:: ДОКУМЕНТ ::
Вопросы философии и психологии. Год XII. Книга IV (59). Сентябрь-октябрь 1901 г.

Oct 20, 2024 20:05

Ницшеанец сороковых годов. Макс Штирнер и его философия эгоизма. - Саводник Владимир Фёдорович (1874-1940)
...Понятие о законности является руководящим принципом буржуазного государства. „Die Periode der Bourgeoisie wird von dem britischen Geiste der Gesetzlichkeit beherrscht“. Источником закона служит уже не личная воля монарха, а предполагаемая „воля народа“, воля большинства нации, сводящаяся в конце-концов к политическим и общественным взглядам депутатов, составляющих большинство в палате. Права, желания, интересы меньшинства в расчет обыкновенно не принимаются, и всякое нарушение установленного большинством закона со стороны какого-либо члена меньшинства карается как преступление. Но что такое закон? - Это есть формула, вытекающая из какого-нибудь принципа, применение этого принципа к конкретным явлениям жизни; а вся совокупность действующего законодательства сводится к систематизации этих отвлеченных понятий о законности и нравственности руководящего большинства. Все, что противоречит этим понятиям, считается преступным и наказуемым. Так например, преступным считается произвольное лишение свободы одного лица другим, и с этой точки зрения преследуется рабовладение. Но если я в состоянии подчинить себе рабов и держать их в своей власти, то какое мне дело до того, как смотрит на это большинство и как оно квалифицирует этот факт с точки зрения юридической и нравственной? Я знаю только, что если бы я жил немного ранее, то не только владение рабами или крепостными не было бы поставлено мне в укор или в вину, но, напротив того, оно было бы гарантировано законом, было бы моим „правом“.

:: СОДЕРЖИМОЕ НАБОРА ДАННЫХ ::
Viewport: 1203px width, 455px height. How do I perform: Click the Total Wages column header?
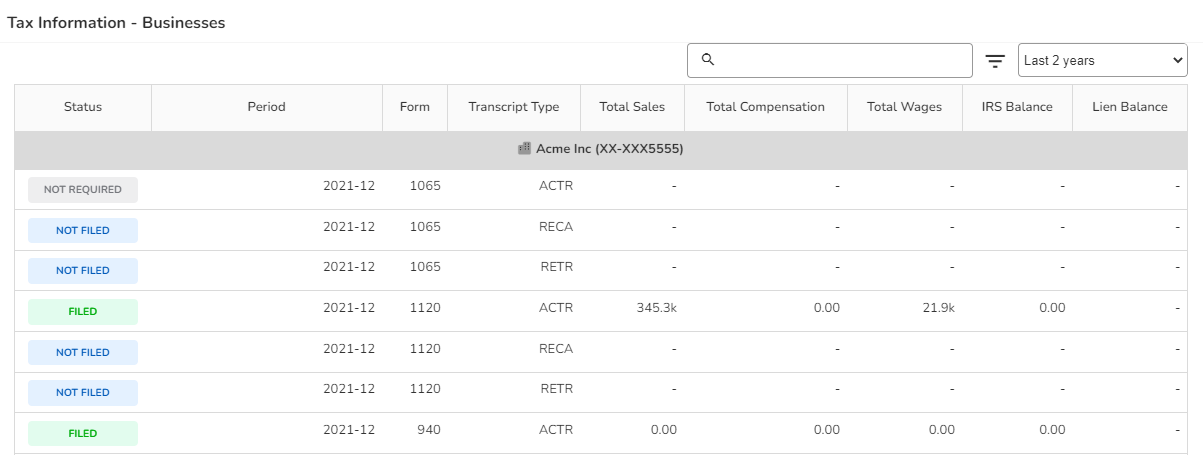click(x=904, y=107)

:: СПИСОК ЗАДАНИЙ ::
(1) Что в статье о Штирнере названо руководящим принципом буржуазного государства?
(2) Продублируйте фрагмент статьи о Штирнере, который открывается словами с «Вопросы философии и» и завершается словами «Владимир Фёдорович (1874-1940)».
(3) Подхватите статью о Штирнере и продолжите её текст после последнего приведённого предложения.

:: ОТВЕТЫ НА ЗАДАНИЯ ::
(1) Понятие о законности.

(2)
Вопросы философии и психологии. Год XII. Книга IV (59). Сентябрь-октябрь 1901 г.

Oct 20, 2024 20:05

Ницшеанец сороковых годов. Макс Штирнер и его философия эгоизма. - Саводник Владимир Фёдорович (1874-1940)

(3)
Буржуазия уничтожила рабство политическое, но она основала свое могущество на другой форме рабства, рабства экономического. Что дает человеку вес и значение в буржуазном обществе? - Капитал, богатство, деньги. Geld giebt Geltung. Естественно однако предположить, что громадная масса обездоленных, составляющих рабочую армию капитализма, не захочет надолго помириться с таким положением дел и будет добиваться имущественного равенства, подобно тому, как буржуазия добилась равенства политического. Таким образом, на смену политическому либерализму приходит либерализм социальный. Его основная задача заключается в уничтожении личной собственности. Буржуазия обезличила власть, отняв ее у монарха и передав политической фикции - государству. Точно так же и теоретики социализма хотят обезличить собственность, сосредоточив ее в руках столь же фиктивного коммунистического общества. „Они говорят: наша свобода от произвола другой личности не полна, если сохраняется еще зависимость от „личной собственности“. Поэтому уничтожим частную собственность. Пусть никто ничем более не владеет, пусть каждый будет - нищим (ein Lump), пусть собственность будет безлична и пусть она принадлежит обществу. Пред лицом верховного владыки, единого повелителя, государства, все мы стали равны, т.-е. одинаково превратились в нули. Пред верховным же собственником станем мы одинаковыми - нищими. Все мы нищие, и, образуя в совокупности коммунистическое общество, мы можем назвать себя сбродом нищенского отребья (Lumpengesindel). - Такова вторая насильственная жертва, приносимая „личностью“ в интересах „человечности“. Индивидууму не оставляют ни власти, ни собственности: первую взяло себе государство, второю овладевает общество“.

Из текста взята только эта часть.